There are 2 fixes for this type:
GC.KeepAlive(this)
at the end of the method
SafeHandle
Just to be sure, the dev/update-skia
branch is the current beta that will become the next release right?
I can reproduce one problem at least by putting a for loop around part of the test.
For example:
[SkippableFact]
public void StreamLosesOwnershipToCodecButIsNotForgotten()
{
var bytes = File.ReadAllBytes(Path.Combine(PathToImages, "color-wheel.png"));
var stream = new SKMemoryStream(bytes);
var handle = stream.Handle;
Assert.True(stream.OwnsHandle);
Assert.True(SKObject.GetInstance<SKMemoryStream>(handle, out _));
var codec = SKCodec.Create(stream);
Assert.False(stream.OwnsHandle);
stream.Dispose();
Assert.True(SKObject.GetInstance<SKMemoryStream>(handle, out _));
for (int i = 0; i < 1000; ++i)
{
Assert.Equal(SKCodecResult.Success, codec.GetPixels(out var pixels));
Assert.NotEmpty(pixels);
}
}
If I run this test with
dotnet test -p:ParallelizeTestCollections=false --logger "console;verbosity=detailed" --filter DisplayName~StreamLosesOwnershipToCodecButIsNotForgotten
it eventually fails with
[xUnit.net 00:00:00.50] System.InvalidOperationException : About to unreference an object that has no references. H: 1bf6db1a700 Type: SkiaSharp.SKColorSpace+SKColorSpaceStatic
[xUnit.net 00:00:00.50] Stack Trace:
[xUnit.net 00:00:00.51] C:\dev\SkiaSharp\binding\Binding\HandleDictionary.cs(66,0): at SkiaSharp.HandleDictionary.GetObject[TSkiaObject,TSkiaImplementation](IntPtr handle, Boolean owns, Boolean unrefExisting, Boolean refNew)

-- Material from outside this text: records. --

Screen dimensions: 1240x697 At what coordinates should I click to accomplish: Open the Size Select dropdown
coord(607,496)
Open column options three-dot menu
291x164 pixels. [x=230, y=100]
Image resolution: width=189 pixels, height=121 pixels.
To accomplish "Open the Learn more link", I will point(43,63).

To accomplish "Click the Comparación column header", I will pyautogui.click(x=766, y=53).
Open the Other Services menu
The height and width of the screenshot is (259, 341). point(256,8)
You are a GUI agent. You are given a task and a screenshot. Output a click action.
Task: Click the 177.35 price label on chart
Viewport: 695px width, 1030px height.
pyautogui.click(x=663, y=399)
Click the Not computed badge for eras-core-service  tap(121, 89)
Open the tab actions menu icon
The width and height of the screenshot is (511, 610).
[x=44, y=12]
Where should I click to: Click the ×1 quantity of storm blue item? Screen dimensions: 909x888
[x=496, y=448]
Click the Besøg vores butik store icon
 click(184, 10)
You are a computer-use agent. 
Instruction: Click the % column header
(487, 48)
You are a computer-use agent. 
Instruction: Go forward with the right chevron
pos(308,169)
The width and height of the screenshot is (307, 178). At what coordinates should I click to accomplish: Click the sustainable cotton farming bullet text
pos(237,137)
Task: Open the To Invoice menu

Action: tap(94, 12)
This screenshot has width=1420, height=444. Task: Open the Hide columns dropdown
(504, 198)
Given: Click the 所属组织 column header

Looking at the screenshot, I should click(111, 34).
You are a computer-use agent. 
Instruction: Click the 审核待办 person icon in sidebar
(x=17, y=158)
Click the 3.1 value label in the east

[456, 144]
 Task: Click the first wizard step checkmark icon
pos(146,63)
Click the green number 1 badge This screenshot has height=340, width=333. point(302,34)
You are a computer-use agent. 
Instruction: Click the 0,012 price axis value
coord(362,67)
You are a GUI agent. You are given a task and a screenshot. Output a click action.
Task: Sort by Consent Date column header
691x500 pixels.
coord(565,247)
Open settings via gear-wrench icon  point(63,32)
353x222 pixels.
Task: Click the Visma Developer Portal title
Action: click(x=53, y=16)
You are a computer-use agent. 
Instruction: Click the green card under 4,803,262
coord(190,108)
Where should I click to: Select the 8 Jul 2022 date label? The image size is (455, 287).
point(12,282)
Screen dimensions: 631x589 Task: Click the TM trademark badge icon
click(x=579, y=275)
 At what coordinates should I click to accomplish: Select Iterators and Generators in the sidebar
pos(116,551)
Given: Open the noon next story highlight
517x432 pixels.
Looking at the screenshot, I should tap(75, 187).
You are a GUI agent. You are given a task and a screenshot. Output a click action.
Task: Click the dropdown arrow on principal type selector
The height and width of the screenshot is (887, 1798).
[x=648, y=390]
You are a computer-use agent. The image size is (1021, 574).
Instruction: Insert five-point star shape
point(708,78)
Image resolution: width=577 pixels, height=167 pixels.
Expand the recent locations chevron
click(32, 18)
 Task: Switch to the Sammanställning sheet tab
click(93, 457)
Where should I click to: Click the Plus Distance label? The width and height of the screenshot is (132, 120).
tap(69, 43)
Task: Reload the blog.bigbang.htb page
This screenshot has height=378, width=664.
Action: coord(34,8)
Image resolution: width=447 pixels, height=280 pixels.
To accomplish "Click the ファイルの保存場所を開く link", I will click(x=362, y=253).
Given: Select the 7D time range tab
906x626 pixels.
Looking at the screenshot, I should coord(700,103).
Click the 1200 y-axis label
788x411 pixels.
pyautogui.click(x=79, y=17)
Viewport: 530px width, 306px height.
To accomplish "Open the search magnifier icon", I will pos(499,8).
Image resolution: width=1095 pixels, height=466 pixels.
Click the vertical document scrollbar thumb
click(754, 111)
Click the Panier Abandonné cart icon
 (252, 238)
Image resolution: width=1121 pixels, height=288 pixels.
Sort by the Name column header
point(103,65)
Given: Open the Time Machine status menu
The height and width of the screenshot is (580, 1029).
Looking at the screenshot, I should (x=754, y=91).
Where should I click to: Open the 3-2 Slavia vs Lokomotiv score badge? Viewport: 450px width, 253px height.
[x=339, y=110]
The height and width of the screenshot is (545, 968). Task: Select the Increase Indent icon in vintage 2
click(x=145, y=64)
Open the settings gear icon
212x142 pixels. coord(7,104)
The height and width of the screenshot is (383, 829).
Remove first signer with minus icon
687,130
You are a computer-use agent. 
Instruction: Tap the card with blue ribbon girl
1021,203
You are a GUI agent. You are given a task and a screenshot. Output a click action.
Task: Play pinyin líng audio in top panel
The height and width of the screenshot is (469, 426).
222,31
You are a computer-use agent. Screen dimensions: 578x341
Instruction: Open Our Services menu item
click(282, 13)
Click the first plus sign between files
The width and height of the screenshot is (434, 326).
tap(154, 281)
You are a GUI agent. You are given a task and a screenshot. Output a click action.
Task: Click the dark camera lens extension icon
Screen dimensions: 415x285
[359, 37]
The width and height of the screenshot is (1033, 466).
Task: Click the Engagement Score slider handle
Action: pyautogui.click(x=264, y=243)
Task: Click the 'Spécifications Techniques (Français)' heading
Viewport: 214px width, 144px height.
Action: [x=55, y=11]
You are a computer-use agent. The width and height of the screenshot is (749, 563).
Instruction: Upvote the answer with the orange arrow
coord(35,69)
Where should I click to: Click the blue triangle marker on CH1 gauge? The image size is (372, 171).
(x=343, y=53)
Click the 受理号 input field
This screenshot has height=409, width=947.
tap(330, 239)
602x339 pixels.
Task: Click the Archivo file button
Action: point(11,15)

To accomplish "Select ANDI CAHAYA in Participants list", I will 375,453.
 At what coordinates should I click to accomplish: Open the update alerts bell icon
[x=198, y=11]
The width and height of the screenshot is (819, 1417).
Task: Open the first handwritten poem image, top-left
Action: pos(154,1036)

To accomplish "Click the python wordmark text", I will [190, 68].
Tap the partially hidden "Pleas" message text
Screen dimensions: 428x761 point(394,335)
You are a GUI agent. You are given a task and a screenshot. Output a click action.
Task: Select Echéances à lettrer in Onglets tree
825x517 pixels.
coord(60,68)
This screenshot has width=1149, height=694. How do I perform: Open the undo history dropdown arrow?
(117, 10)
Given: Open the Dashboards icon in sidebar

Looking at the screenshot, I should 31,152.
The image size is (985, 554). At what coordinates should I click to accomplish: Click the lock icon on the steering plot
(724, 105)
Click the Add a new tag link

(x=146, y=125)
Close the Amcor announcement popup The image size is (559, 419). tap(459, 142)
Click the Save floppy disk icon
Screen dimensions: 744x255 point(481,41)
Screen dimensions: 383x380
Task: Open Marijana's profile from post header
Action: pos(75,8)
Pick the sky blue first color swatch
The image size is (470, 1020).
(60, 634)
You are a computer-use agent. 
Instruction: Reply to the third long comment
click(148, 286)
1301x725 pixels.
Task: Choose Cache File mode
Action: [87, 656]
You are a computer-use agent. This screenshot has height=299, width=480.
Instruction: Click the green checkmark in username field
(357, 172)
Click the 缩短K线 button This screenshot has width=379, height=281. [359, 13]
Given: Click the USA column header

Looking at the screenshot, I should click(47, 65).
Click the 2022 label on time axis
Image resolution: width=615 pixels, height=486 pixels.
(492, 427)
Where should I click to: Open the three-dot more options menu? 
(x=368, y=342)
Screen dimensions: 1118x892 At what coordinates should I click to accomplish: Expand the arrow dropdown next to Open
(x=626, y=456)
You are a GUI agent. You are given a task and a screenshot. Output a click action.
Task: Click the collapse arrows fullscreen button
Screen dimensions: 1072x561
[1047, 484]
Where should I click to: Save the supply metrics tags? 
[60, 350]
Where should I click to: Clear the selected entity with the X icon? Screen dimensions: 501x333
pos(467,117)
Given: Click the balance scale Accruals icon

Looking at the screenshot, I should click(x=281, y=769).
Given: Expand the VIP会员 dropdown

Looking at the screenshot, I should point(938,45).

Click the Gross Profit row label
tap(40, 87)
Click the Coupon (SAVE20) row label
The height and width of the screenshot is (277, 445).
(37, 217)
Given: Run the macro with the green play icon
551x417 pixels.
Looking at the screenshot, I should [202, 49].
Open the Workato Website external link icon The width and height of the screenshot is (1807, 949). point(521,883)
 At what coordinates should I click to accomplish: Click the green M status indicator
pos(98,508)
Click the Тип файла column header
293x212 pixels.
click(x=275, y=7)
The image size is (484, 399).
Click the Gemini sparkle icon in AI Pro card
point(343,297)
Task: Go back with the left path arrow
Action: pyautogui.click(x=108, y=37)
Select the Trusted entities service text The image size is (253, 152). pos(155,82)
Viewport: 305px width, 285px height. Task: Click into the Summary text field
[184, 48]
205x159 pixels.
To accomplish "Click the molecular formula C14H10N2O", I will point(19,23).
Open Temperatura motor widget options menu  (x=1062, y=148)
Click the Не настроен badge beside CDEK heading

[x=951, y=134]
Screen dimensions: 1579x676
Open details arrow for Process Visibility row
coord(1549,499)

[xUnit.net 00:00:00.51] C:\dev\SkiaSharp\binding\Binding\SKObject.cs(90,0): at SkiaSharp.SKObject.GetObject[TSkiaObject](IntPtr handle, Boolean owns, Boolean unrefExisting, Boolean refNew)
[xUnit.net 00:00:00.51] C:\dev\SkiaSharp\binding\Binding\SKImageInfo.cs(26,0): at SkiaSharp.SKImageInfoNative.ToManaged(SKImageInfoNative& native)
[xUnit.net 00:00:00.51] C:\dev\SkiaSharp\binding\Binding\SKCodec.cs(31,0): at SkiaSharp.SKCodec.get_Info()
[xUnit.net 00:00:00.51] C:\dev\SkiaSharp\binding\Binding\SKCodec.cs(99,0): at SkiaSharp.SKCodec.GetPixels(Byte[]& pixels)
[xUnit.net 00:00:00.51] c:\dev\SkiaSharp\tests\Tests\SKCodecTest.cs(61,0): at SkiaSharp.Tests.SKCodecTest.StreamLosesOwnershipToCodecButIsNotForgotten()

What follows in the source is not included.